Belge bölümü —
-------

Evet ben 2002 yılında AKP kurulduğundan beri içinde siyaset ve yöneticilik yapan bir bireyim. AKPnin fabrika ayarları ilk başladığında hak hukuk, eşitlik, demokrasi gibi birçok konuda mücadele eden bir siyasi anlayışla hareket etmekti. AKPdeki siyasi anlayışımız şuydu, ülkenin birlik, bütünlük ve kardeşliğine nasıl bir çimento olabiliriz, nasıl katkı sağlayabiliriz anlayışıyla yola çıktık. Fakat kısmet olmadı.

AKP ile hala üyeliğim devam ediyor ama son birkaç yıldır AKPde yaşanan sıkıntılar vicdanen kendimi sorgulamama neden oldu. Şu an hala içerisinde olmama rağmen meydana gelen haksızlıklara karşı öz eleştiri yaparak siyaset yapmaya çalışıyorum ama ne kadar etkili olur bilemiyorum. Kısmet olursa vakti zamanı geldiğinde vicdanımıza uygun bir şekilde hareket edeceğiz muhakkak.

Sizce yeni bir Kürt hareketi, yeni bir Kürt partisi kurulmalı mıdır? Kurulacaksa bu hareket nasıl olmalıdır?

Dikkat ederseniz şu an Türkiyede sağda ve solda bölünmeler başladı. Bu durum HDP dahil Kürt partilerinde de mevcut. İnsanlarımız artık yeterince şiddetten, sıkıntıdan fikirlerinden dolayı maruz kalınan haksızlıklardan bıktı. Bu konuyla ilgili insanlarımıza yön verecek veya liderlik edecek birilerine ihtiyaç duyuluyor.

Öte yandan HDP içerisinde oluşan kırılma ile beraber şu an tutuklu bulunan Ayhan Bilgenin cezaevinden gönderdiği anekdot önemli benim için.

Gerçekten Kürt hareketinin yeni bir harekete ihtiyacı var belki. Bunun için uysal, yapıcı, tüm toplumun değerlerine saygı duyan, çözüm üreten, her konuda kendini yetiştirmiş kadrolara ihtiyaçları var. Sadece bir dil üzerinden siyaset yapmanın zamanı geçtiğini düşünüyorum.

Sizinde takip ettiğini üzere yeni anayasa çalışması gündemde. Sizce yeni anayasa nasıl olmalı, nasıl değiştirilmeli?

Ben bir Kürdün bu ülke ile bir sorununun olduğuna inanmıyorum. Sadece sistemle bir sorunu var. Anayasal haklarla ilgili sorunları var. Bu anayasa hiçbir zaman bu ülkeye huzur getirmedi. Aslında Kürt toplumu hiçbir zaman devletine ihanet etmemiş bir halktır.

-------

Mevcut veriler —
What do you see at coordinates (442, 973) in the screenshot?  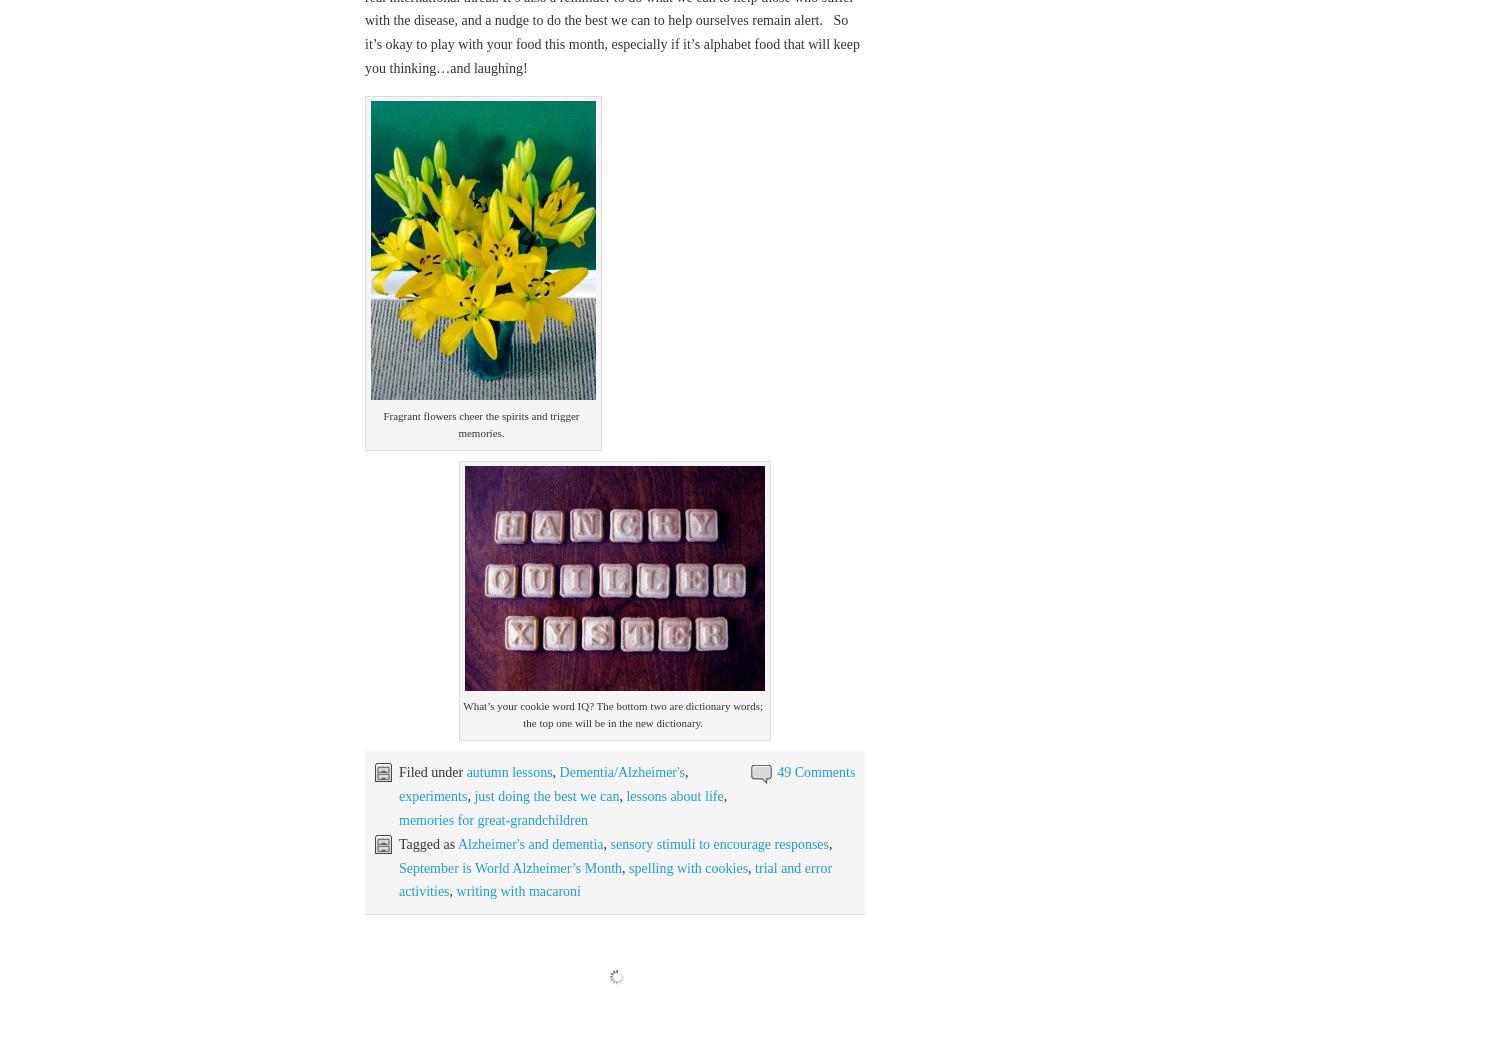 I see `'November 1, 2014 · 5:23 am'` at bounding box center [442, 973].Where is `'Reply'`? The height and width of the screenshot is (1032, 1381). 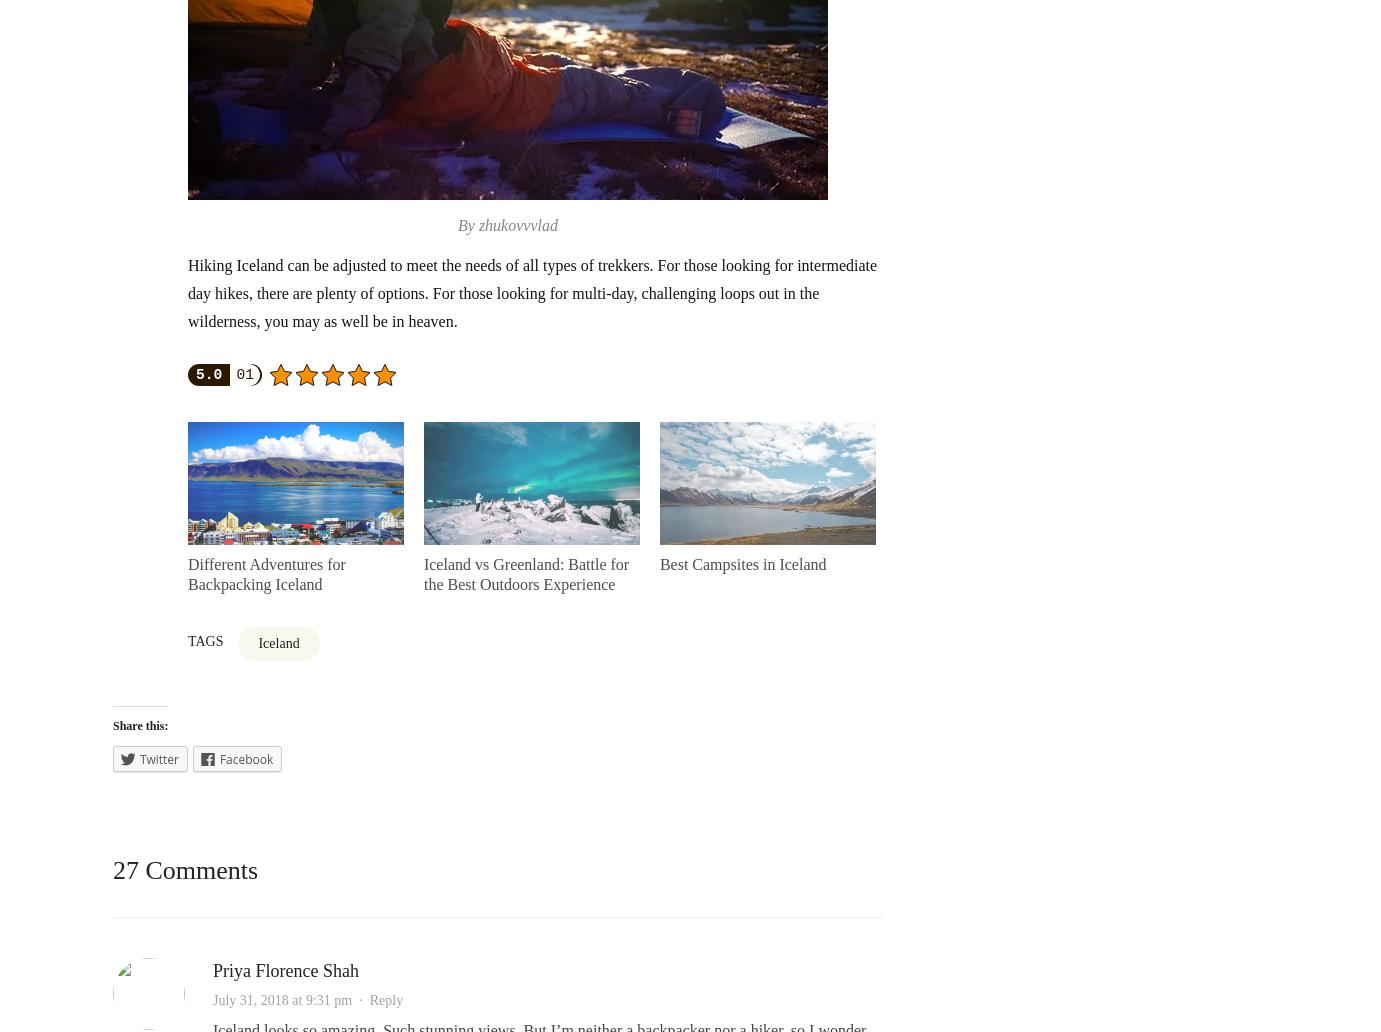 'Reply' is located at coordinates (385, 999).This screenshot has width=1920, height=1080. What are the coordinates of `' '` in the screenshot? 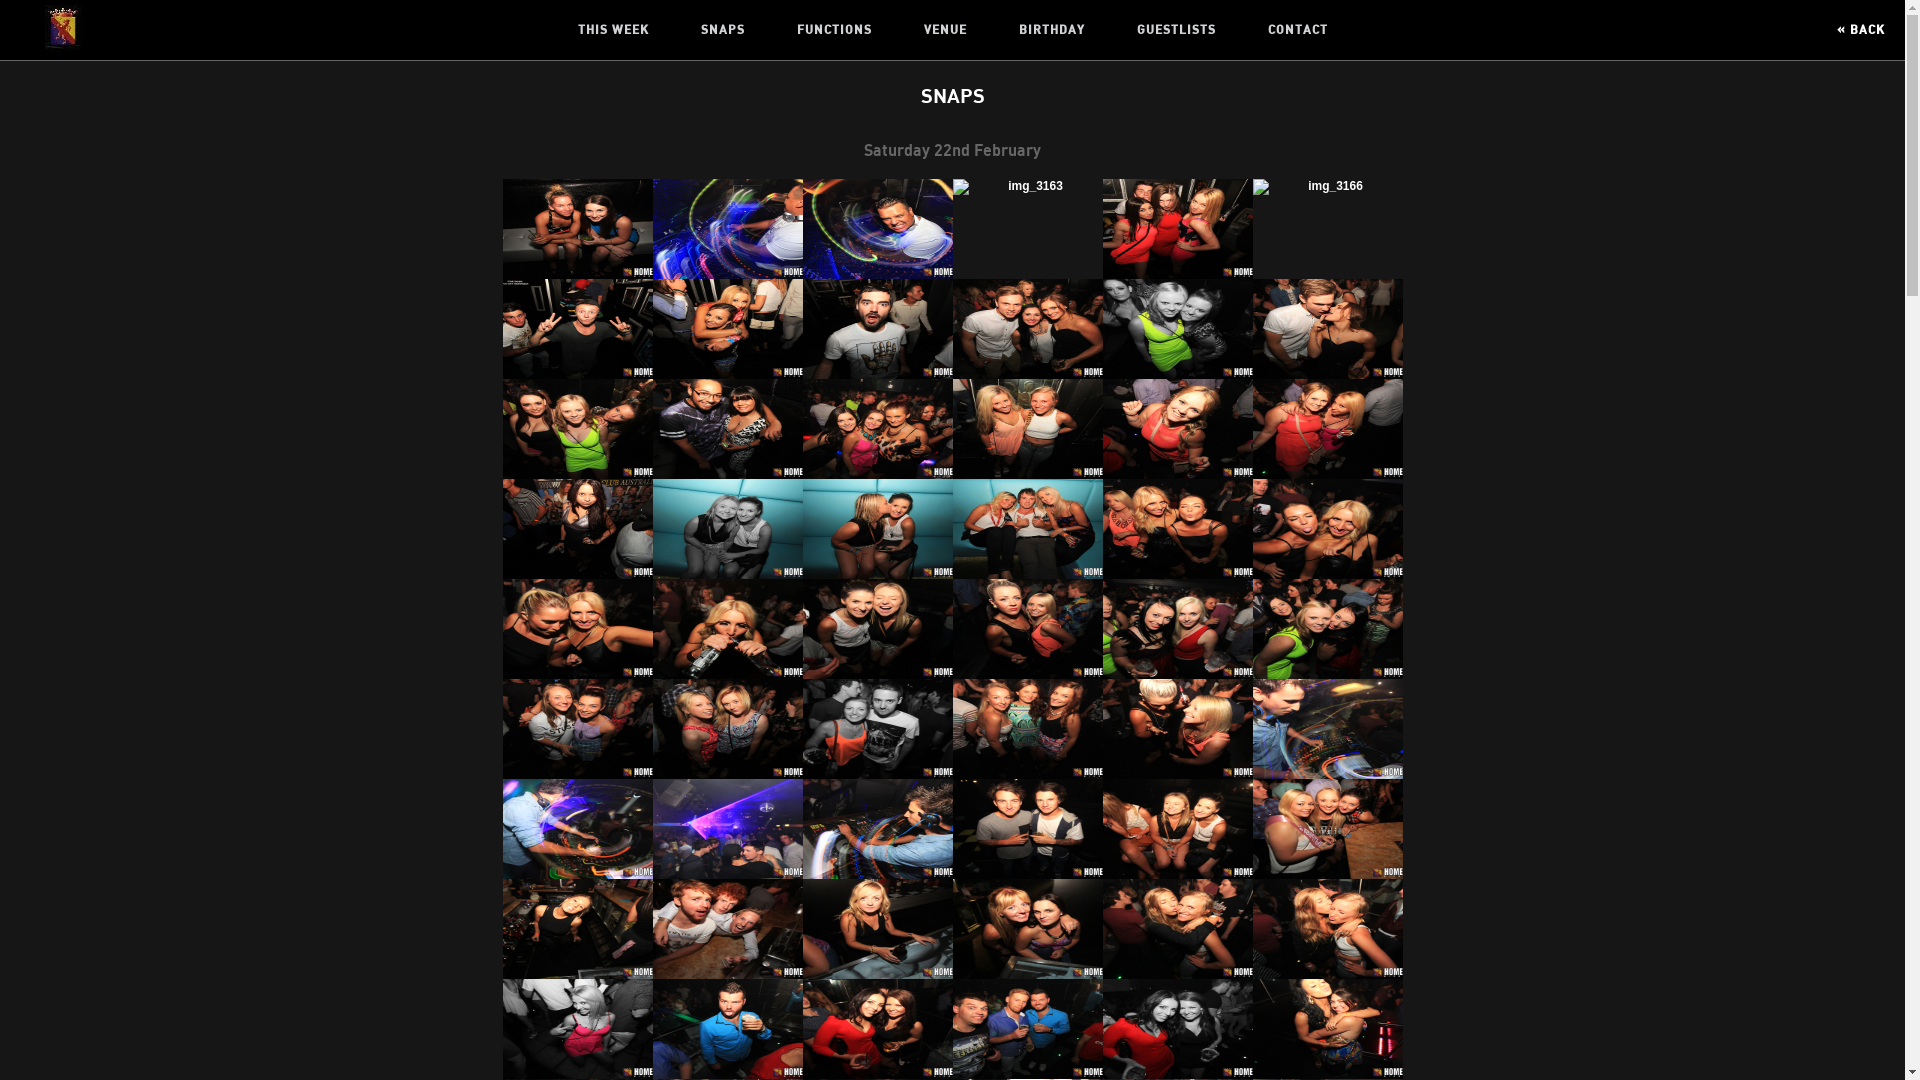 It's located at (725, 929).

-------

Yazılı görev 1 — Belge bölümünü "Öte yandan HDP" ifadesinden başlayıp "etmemiş bir halktır." ifadesine kadar, hiçbir değişiklik yapmadan yeniden yazın.
Yazılı görev 2 — Belge bölümüne göre konuşan kişi hangi yıldan beri AKP içinde siyaset ve yöneticilik yapmaktadır?

Alıştırma cevabı 1 —
Öte yandan HDP içerisinde oluşan kırılma ile beraber şu an tutuklu bulunan Ayhan Bilgenin cezaevinden gönderdiği anekdot önemli benim için.

Gerçekten Kürt hareketinin yeni bir harekete ihtiyacı var belki. Bunun için uysal, yapıcı, tüm toplumun değerlerine saygı duyan, çözüm üreten, her konuda kendini yetiştirmiş kadrolara ihtiyaçları var. Sadece bir dil üzerinden siyaset yapmanın zamanı geçtiğini düşünüyorum.

Sizinde takip ettiğini üzere yeni anayasa çalışması gündemde. Sizce yeni anayasa nasıl olmalı, nasıl değiştirilmeli?

Ben bir Kürdün bu ülke ile bir sorununun olduğuna inanmıyorum. Sadece sistemle bir sorunu var. Anayasal haklarla ilgili sorunları var. Bu anayasa hiçbir zaman bu ülkeye huzur getirmedi. Aslında Kürt toplumu hiçbir zaman devletine ihanet etmemiş bir halktır.

Alıştırma cevabı 2 — 2002 yılında AKP kurulduğundan beri.